__WORK TASK__.
Copy the lines running from the one that contains "Instruction: Open the" to the end of the entries below, exactly and with no pictures.

Dataset entries

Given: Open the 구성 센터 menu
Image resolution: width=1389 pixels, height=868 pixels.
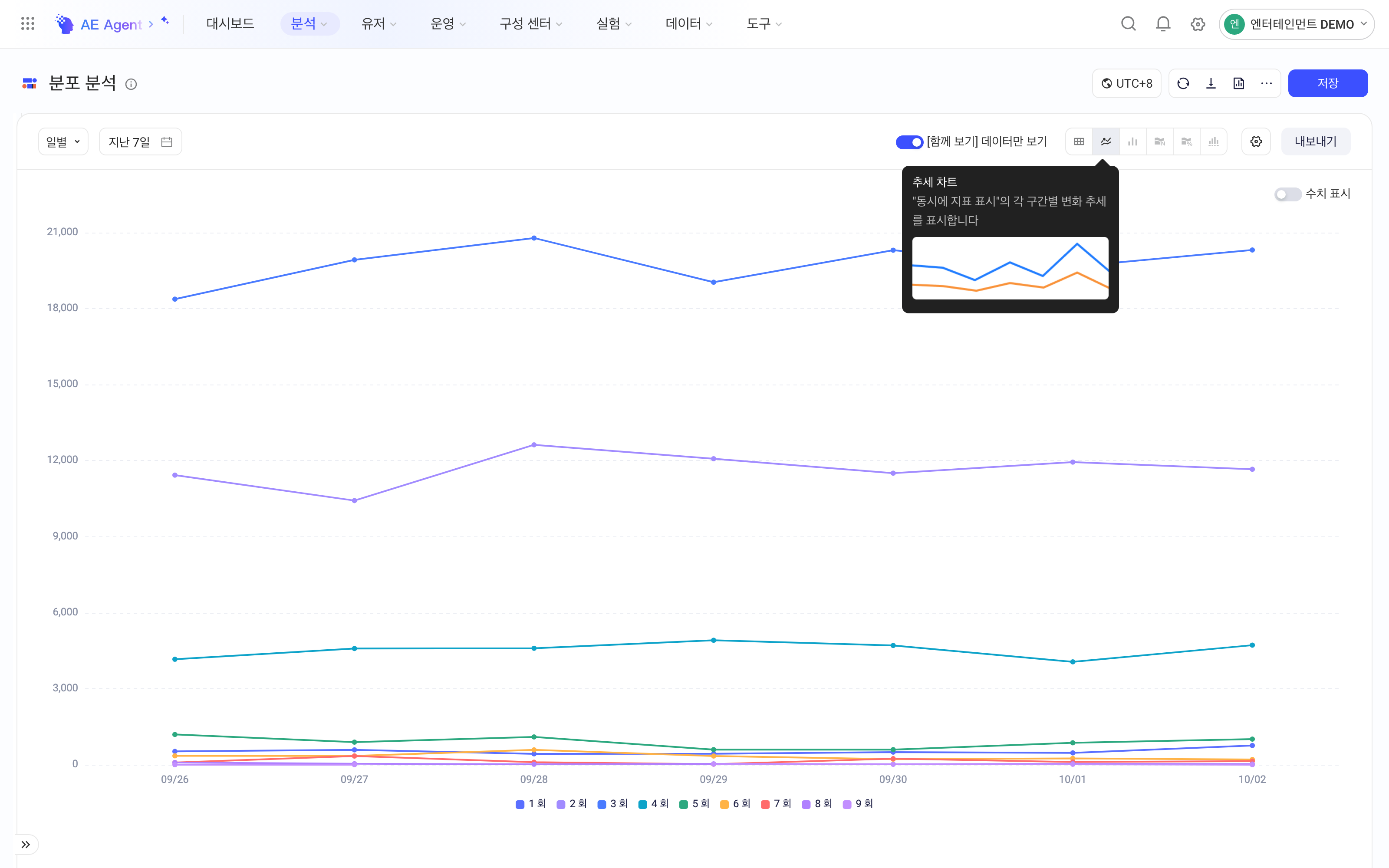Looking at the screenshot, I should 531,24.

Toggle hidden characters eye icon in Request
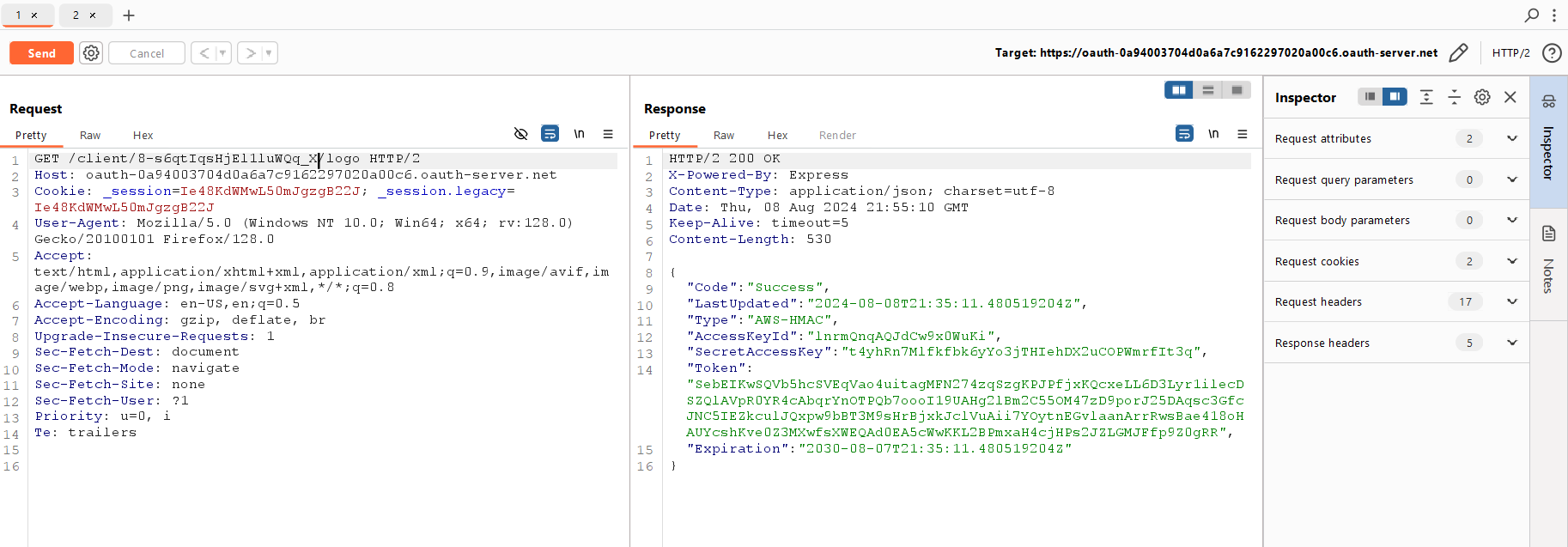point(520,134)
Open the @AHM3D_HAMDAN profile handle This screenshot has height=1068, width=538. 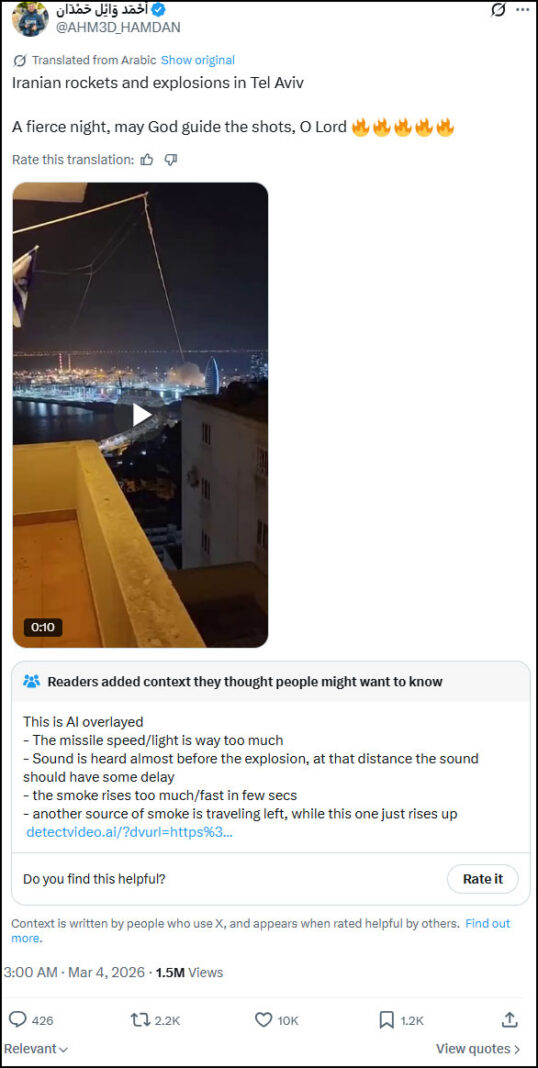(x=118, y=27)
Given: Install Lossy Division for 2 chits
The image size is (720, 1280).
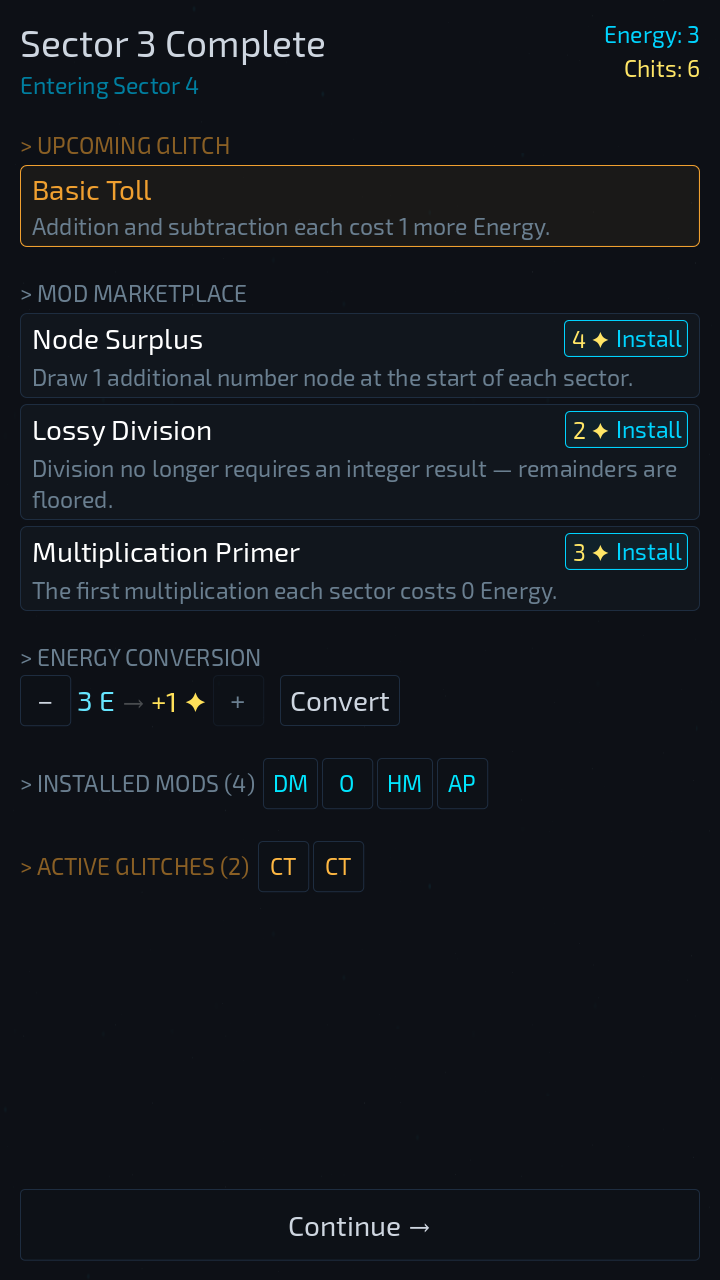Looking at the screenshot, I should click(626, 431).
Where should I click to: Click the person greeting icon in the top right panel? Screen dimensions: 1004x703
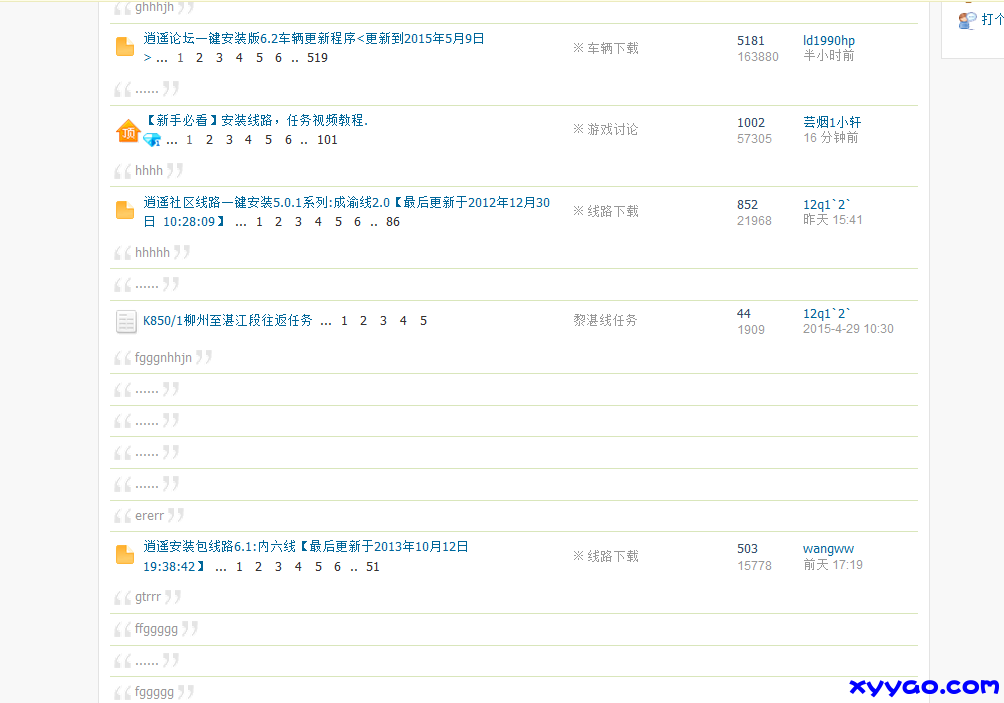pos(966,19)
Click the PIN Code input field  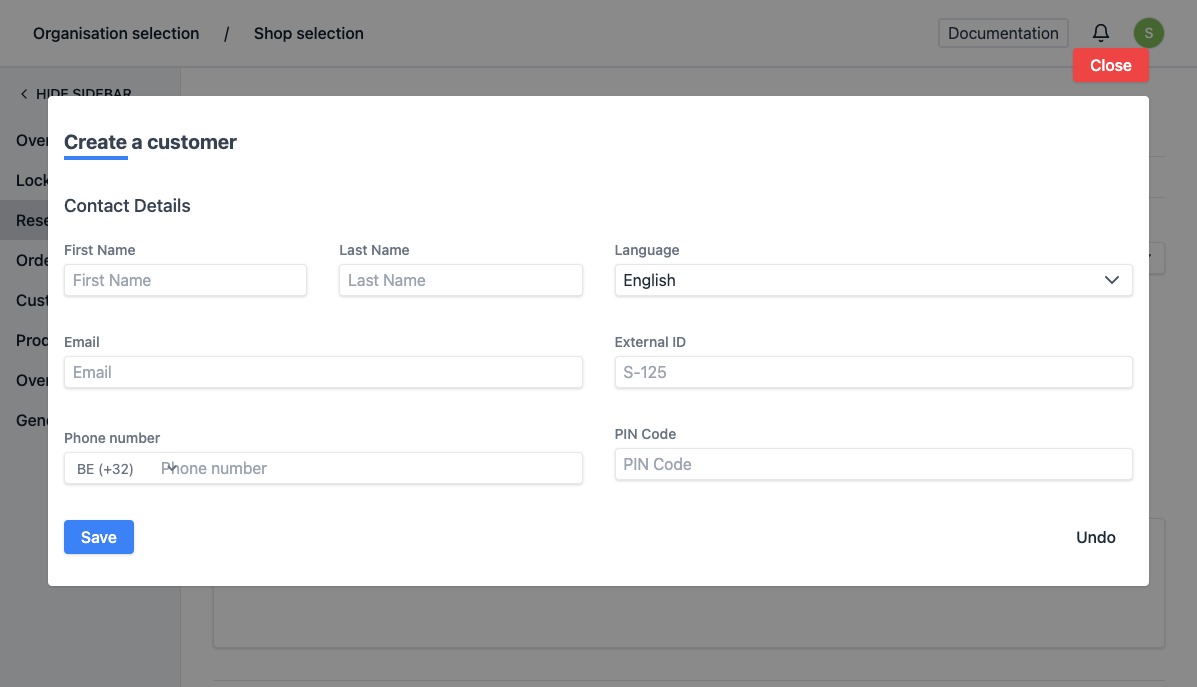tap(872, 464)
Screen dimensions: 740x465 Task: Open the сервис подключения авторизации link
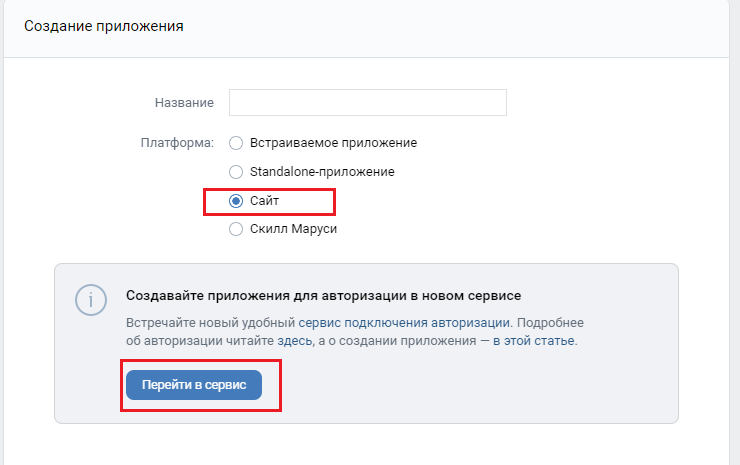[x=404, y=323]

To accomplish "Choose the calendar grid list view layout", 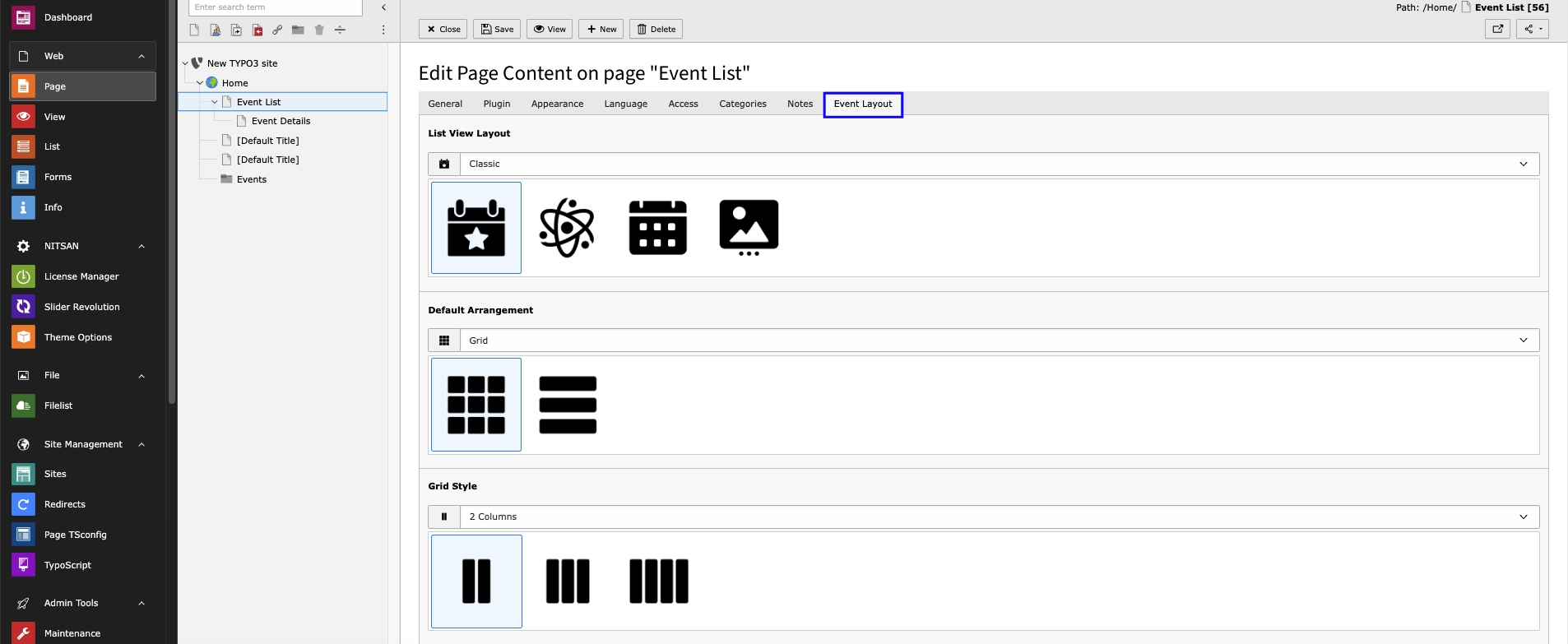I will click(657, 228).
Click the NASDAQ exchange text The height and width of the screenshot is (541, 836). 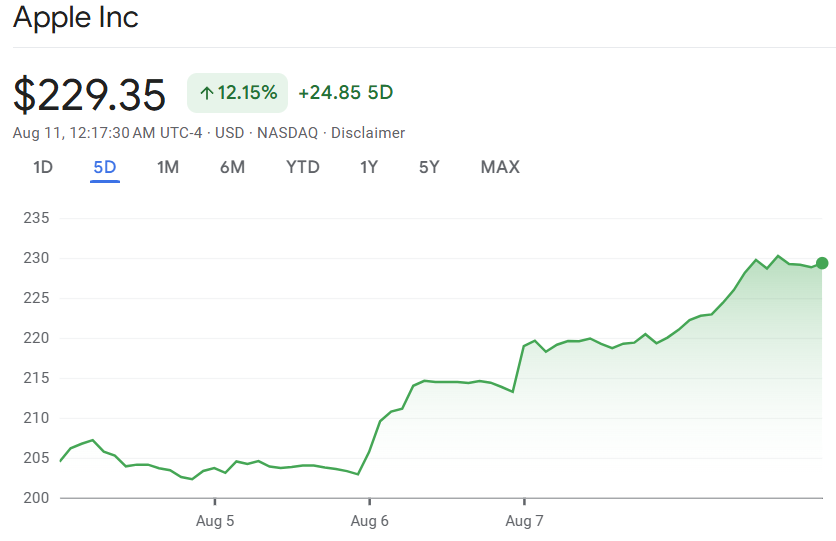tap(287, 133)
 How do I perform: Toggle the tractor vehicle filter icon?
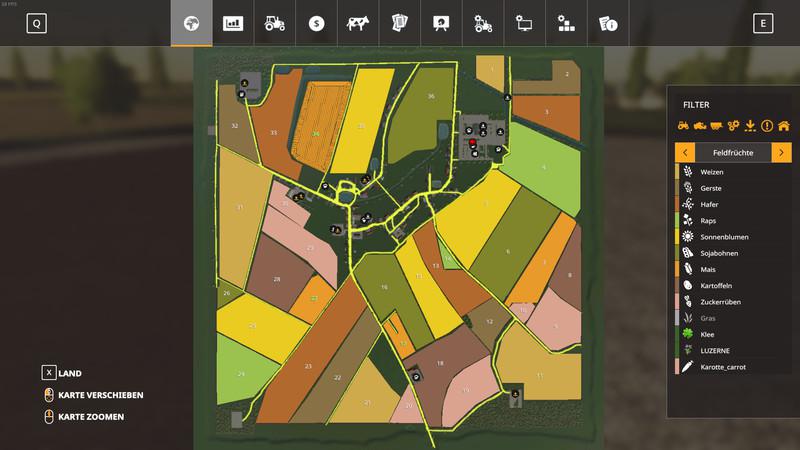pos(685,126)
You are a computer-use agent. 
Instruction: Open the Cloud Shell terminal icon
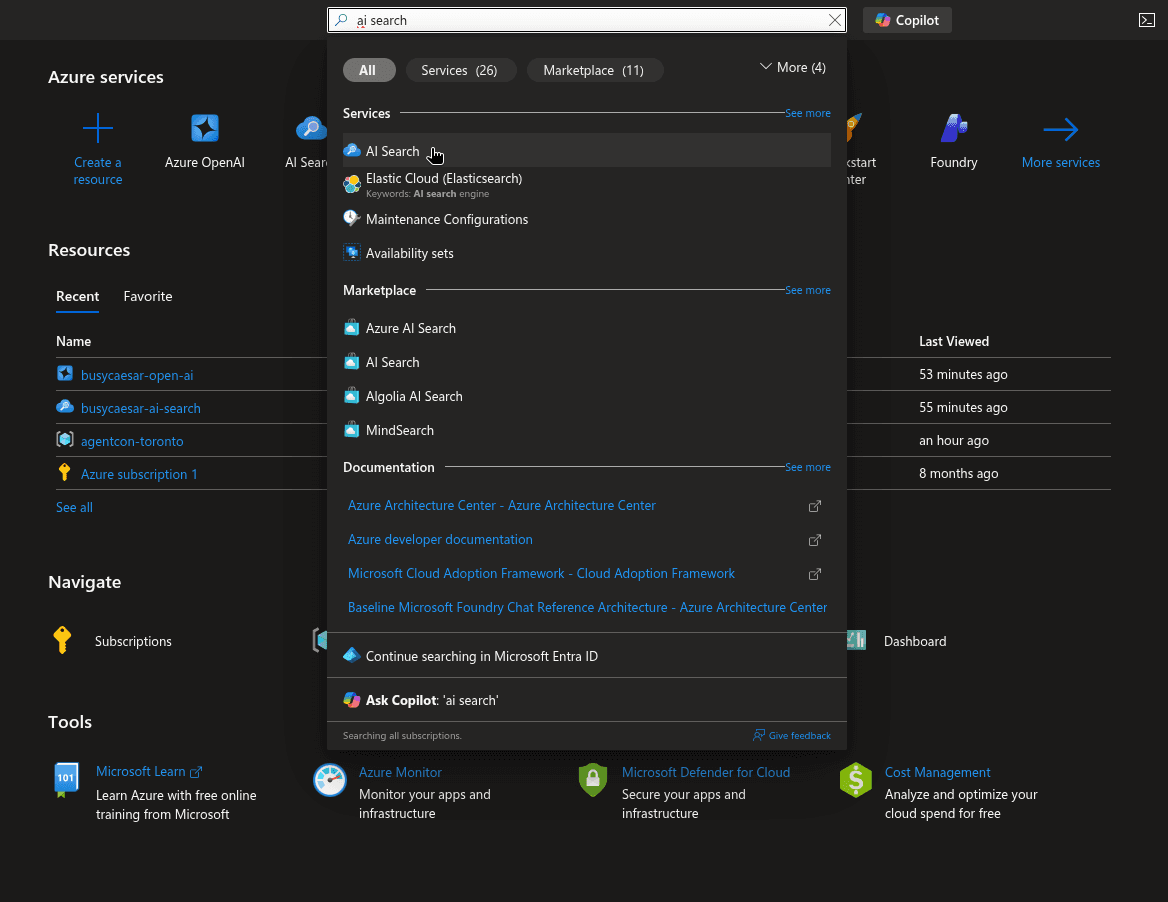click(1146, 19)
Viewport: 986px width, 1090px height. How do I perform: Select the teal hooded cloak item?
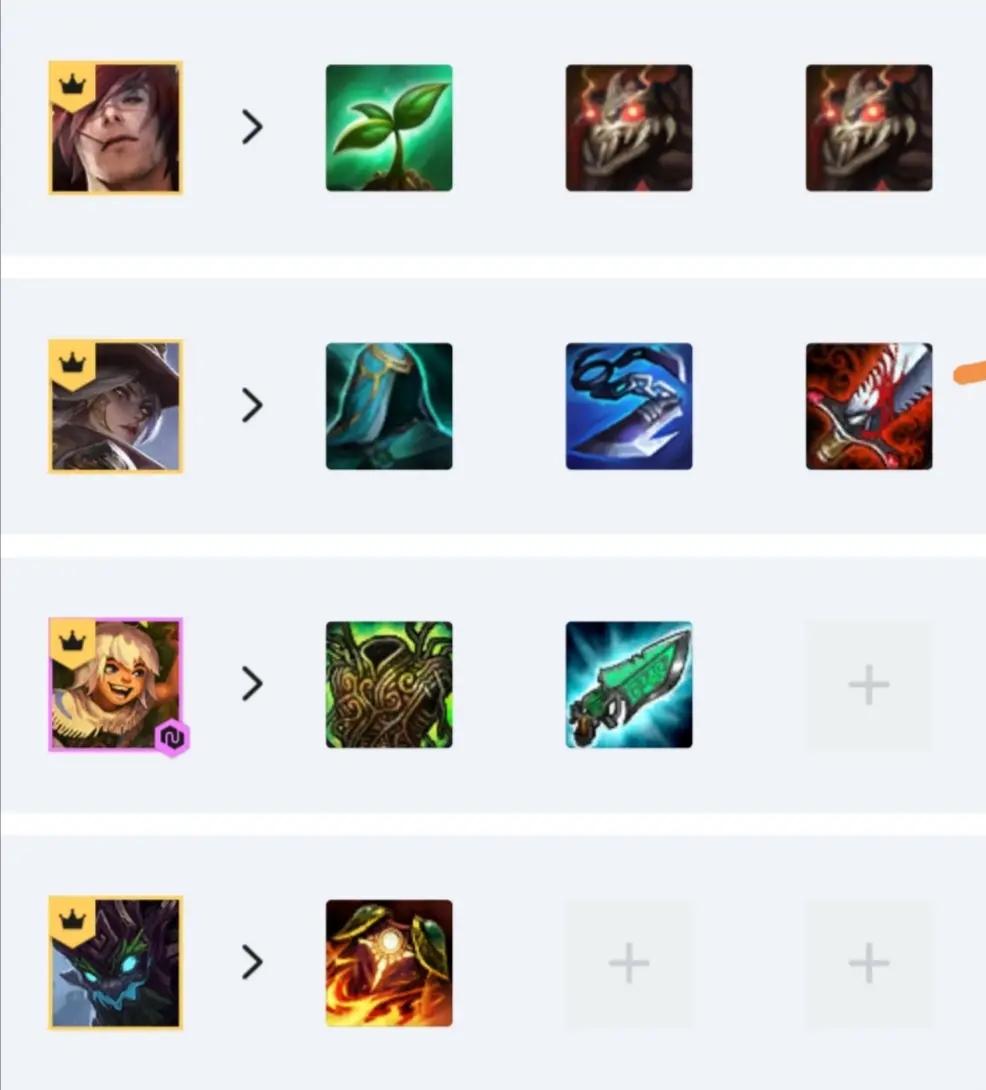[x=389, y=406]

__TASK RESPONSE__.
Instruction: Open the Cloud Shell terminal icon
click(1146, 19)
Viewport: 986px width, 1090px height. How do I perform: Select the teal hooded cloak item?
[x=389, y=406]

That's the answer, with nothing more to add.